### Input for this task
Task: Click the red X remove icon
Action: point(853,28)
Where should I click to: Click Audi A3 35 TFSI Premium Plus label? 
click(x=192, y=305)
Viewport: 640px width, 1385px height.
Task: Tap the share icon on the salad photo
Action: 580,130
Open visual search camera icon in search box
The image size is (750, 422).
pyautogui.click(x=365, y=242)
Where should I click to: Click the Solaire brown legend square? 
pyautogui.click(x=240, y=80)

--

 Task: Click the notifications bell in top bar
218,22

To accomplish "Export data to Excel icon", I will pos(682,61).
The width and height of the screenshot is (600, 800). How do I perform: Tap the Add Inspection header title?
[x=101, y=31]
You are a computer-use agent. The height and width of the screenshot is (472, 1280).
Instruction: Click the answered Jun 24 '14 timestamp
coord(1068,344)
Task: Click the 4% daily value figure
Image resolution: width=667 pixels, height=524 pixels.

### Written problem
Give back the data from the line containing "Where should I click to: Click the" through the line containing "pyautogui.click(x=240, y=80)", swapping "brown" for "green" and leaving everything else unchanged.

### Response
Where should I click to: Click the Solaire green legend square? 
pyautogui.click(x=240, y=80)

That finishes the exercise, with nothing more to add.